What the exercise asks:
Pictures aside, copy exactly each line from the one that holds "Task: Click the gray dot beside Trigger ran" through the last line of the records below.
>>
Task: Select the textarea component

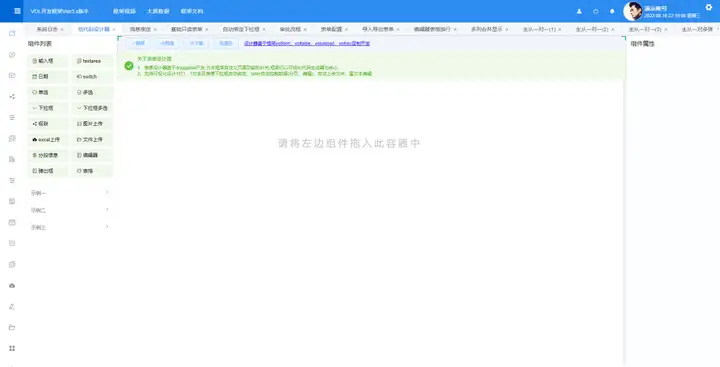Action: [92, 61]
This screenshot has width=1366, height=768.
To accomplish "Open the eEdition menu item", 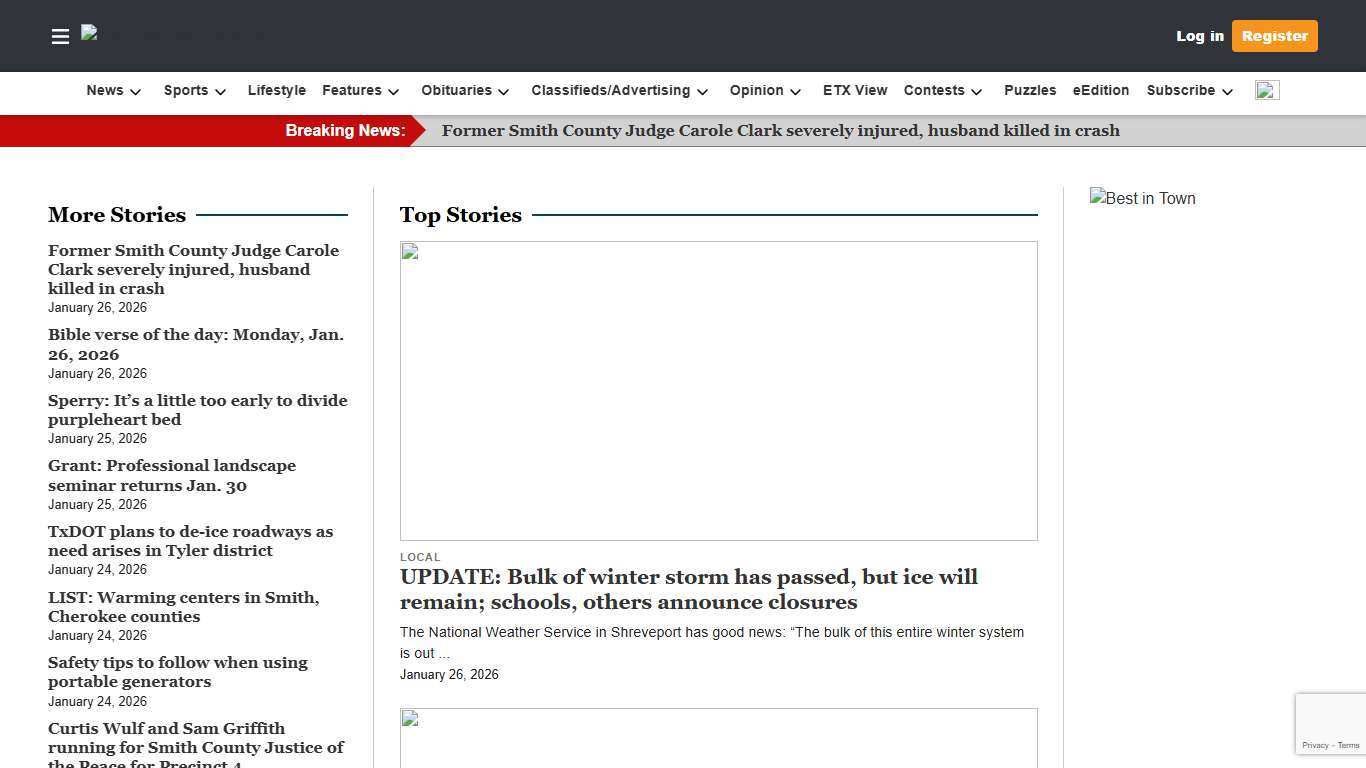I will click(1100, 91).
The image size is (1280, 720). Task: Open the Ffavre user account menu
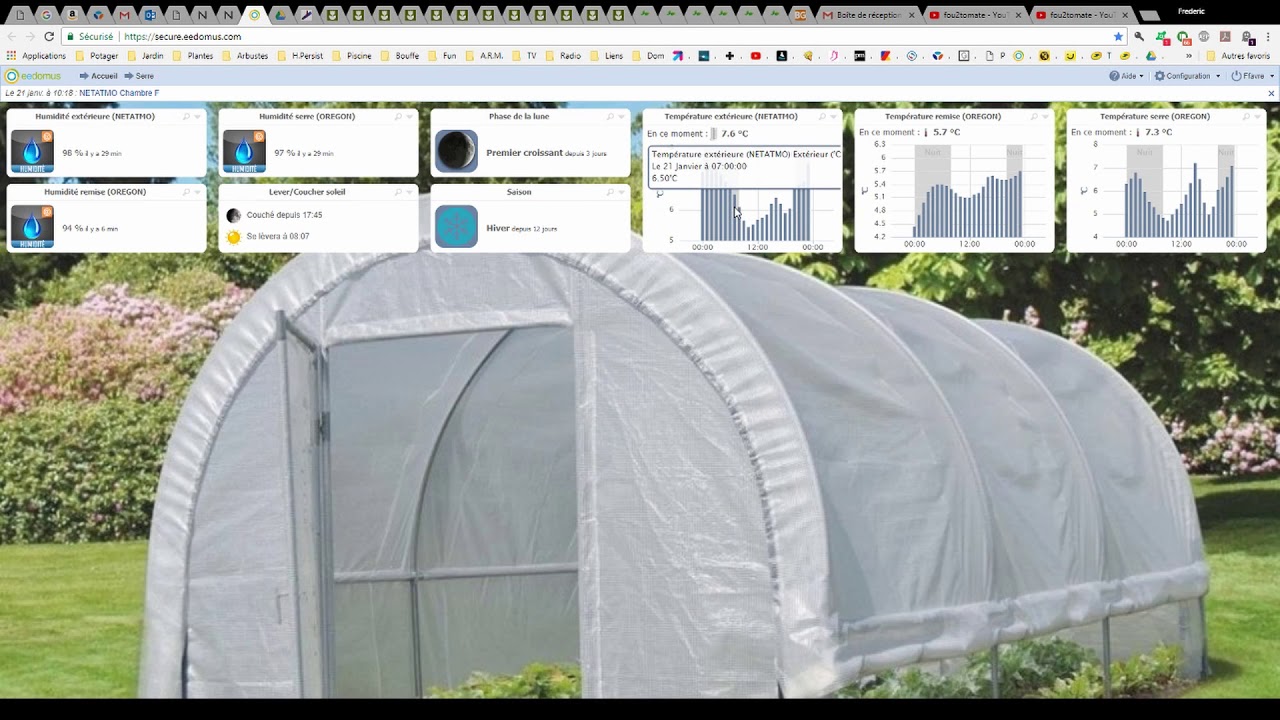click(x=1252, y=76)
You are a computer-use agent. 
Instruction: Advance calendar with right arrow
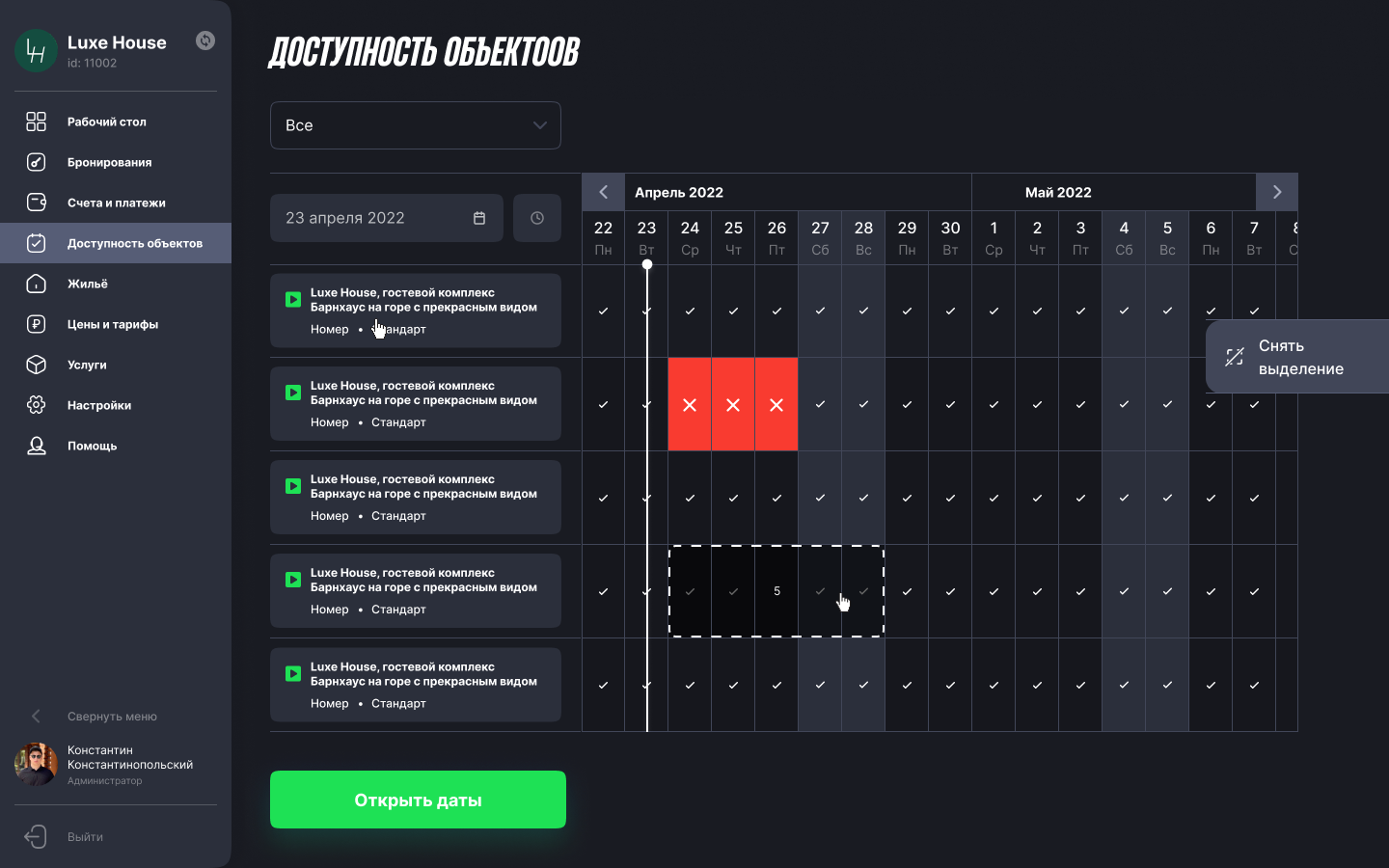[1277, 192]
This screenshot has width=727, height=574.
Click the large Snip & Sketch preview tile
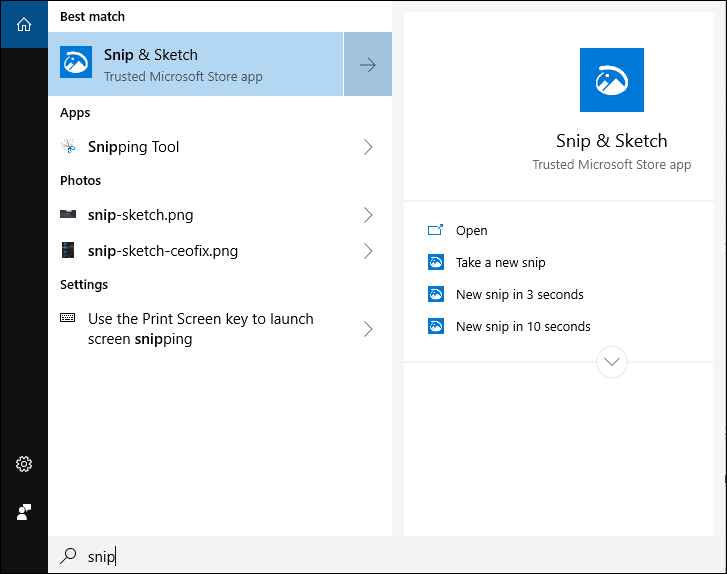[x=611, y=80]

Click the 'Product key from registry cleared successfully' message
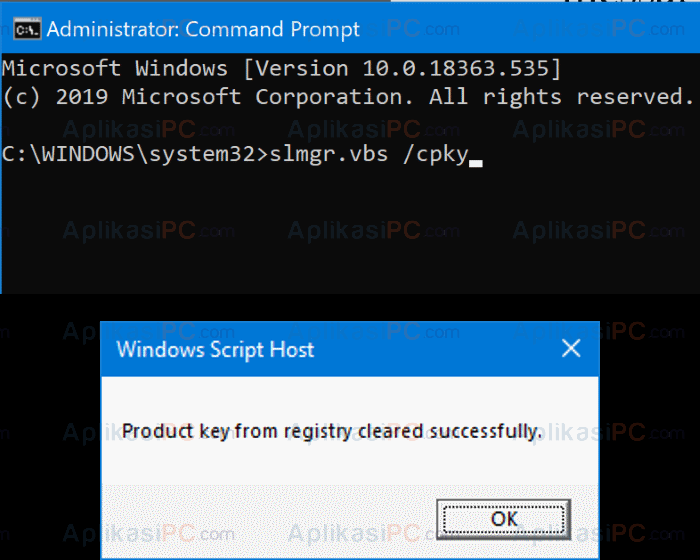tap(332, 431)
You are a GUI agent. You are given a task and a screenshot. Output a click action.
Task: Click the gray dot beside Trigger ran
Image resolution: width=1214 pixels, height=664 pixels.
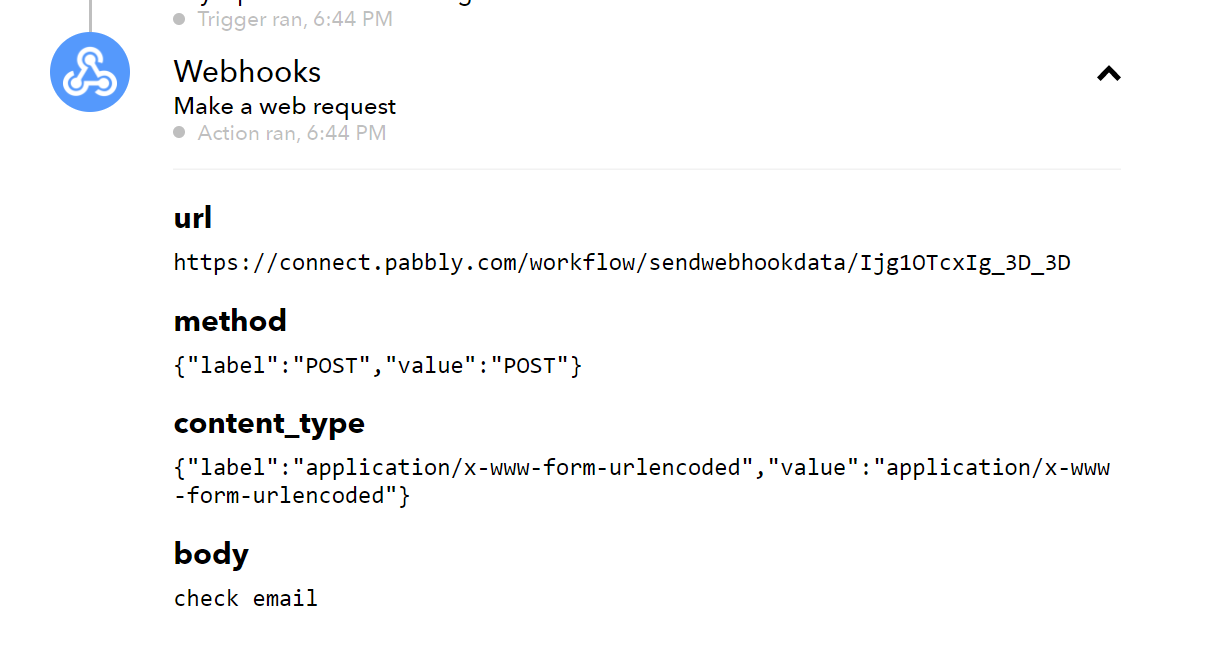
<<
Your response:
Task: Click the gray dot beside Trigger ran
Image resolution: width=1214 pixels, height=664 pixels.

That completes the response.